EXERCISE INSTRUCTIONS:
Rewrite the part of the material that opens with its first line and closes with the line containing "pos(562,21)", changing "search bar" to "address bar" and keeping everything else the same. Leave the pictures out.

DATA PROVIDED:
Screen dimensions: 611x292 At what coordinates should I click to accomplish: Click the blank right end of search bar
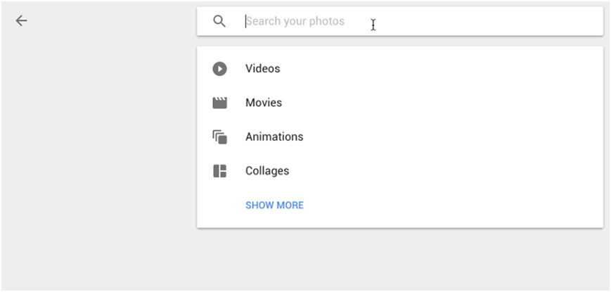pos(562,21)
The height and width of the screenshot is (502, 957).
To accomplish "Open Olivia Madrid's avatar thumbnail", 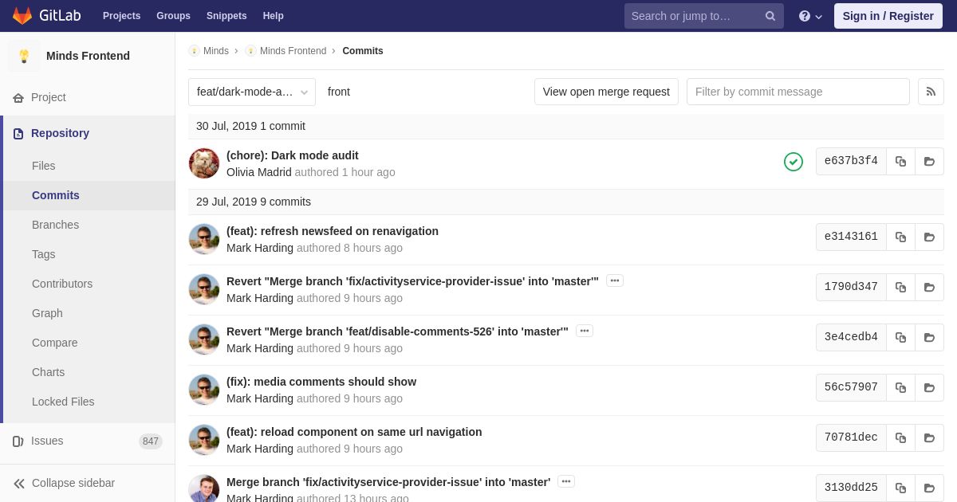I will pyautogui.click(x=204, y=163).
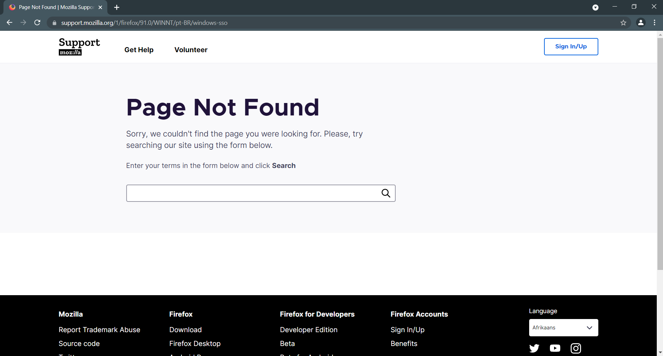The height and width of the screenshot is (356, 663).
Task: Select Get Help in the navigation
Action: coord(139,50)
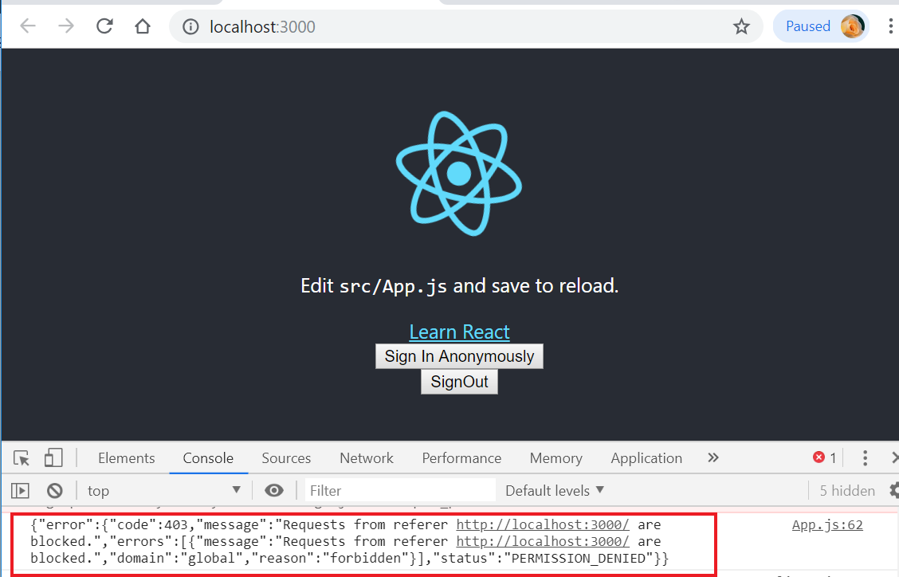
Task: Expand the overflow chevron after Application tab
Action: (x=713, y=457)
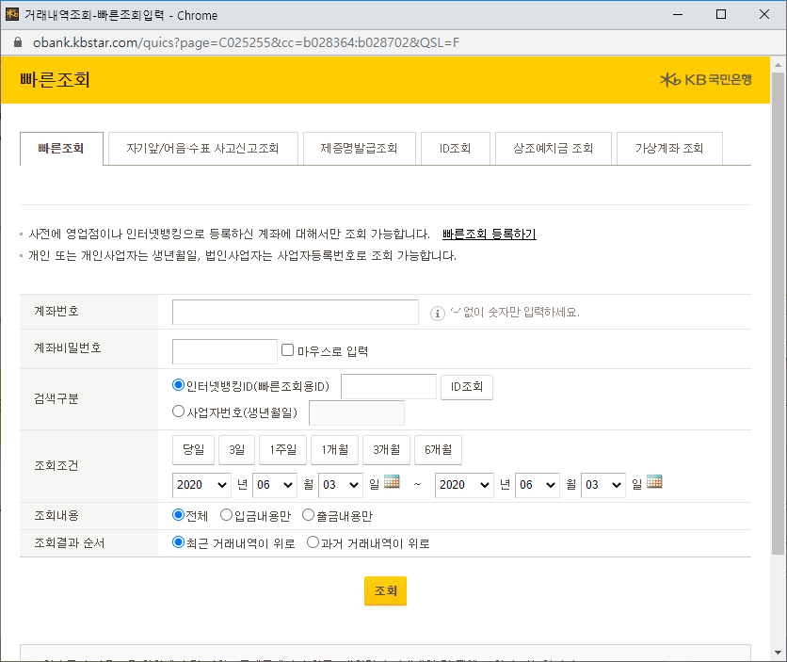
Task: Click the info icon beside 계좌번호 field
Action: point(436,314)
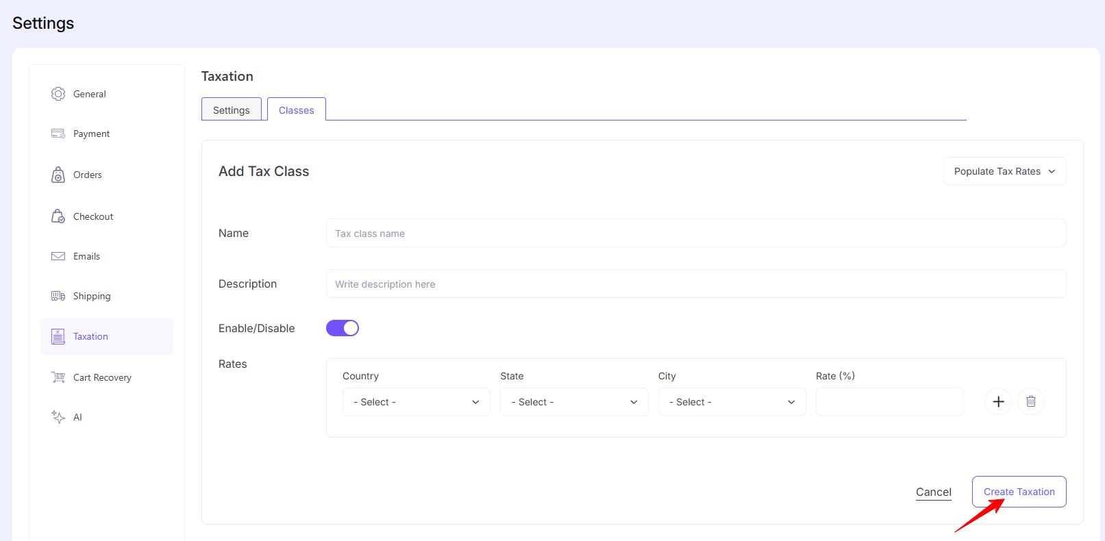
Task: Switch to the Classes tab
Action: [x=297, y=110]
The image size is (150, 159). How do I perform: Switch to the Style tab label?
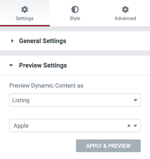(75, 19)
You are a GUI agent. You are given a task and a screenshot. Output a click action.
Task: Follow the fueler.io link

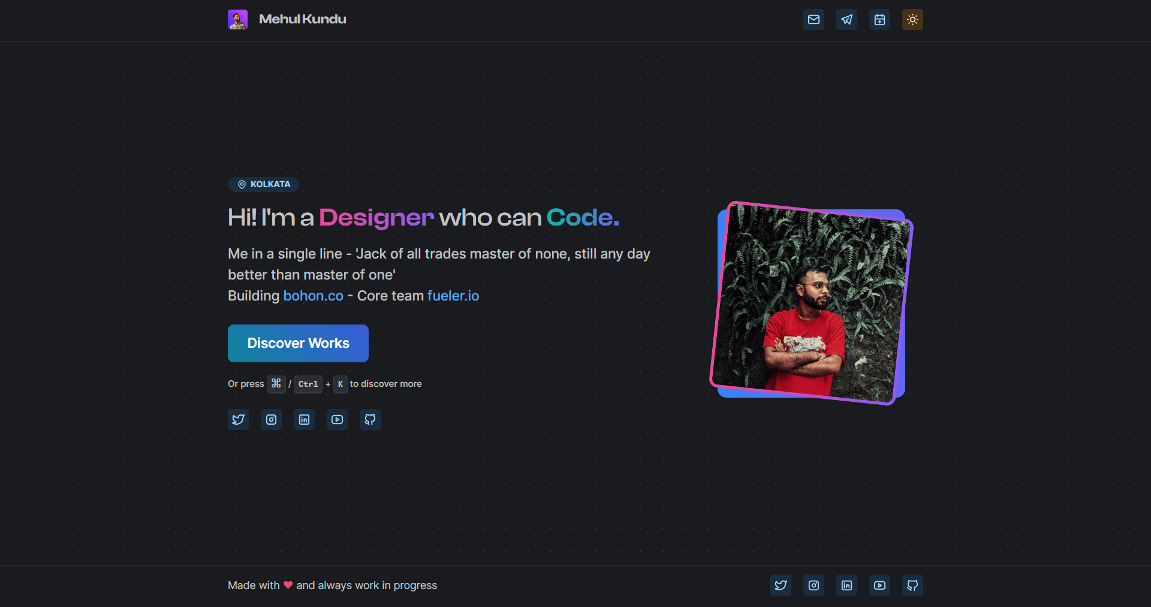pos(453,296)
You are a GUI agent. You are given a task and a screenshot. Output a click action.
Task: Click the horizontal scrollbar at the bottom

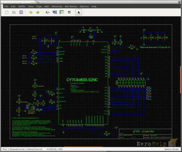[x=83, y=147]
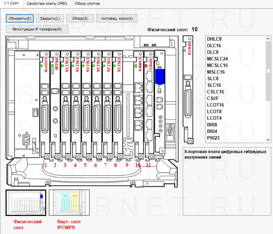Image resolution: width=273 pixels, height=234 pixels.
Task: Select the OPB3 card in slot 11
Action: point(149,102)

COMPLETE RESPONSE:
Screen dimensions: 611x292 At what coordinates should I click to accomplish: Click the blank right end of address bar
pos(562,21)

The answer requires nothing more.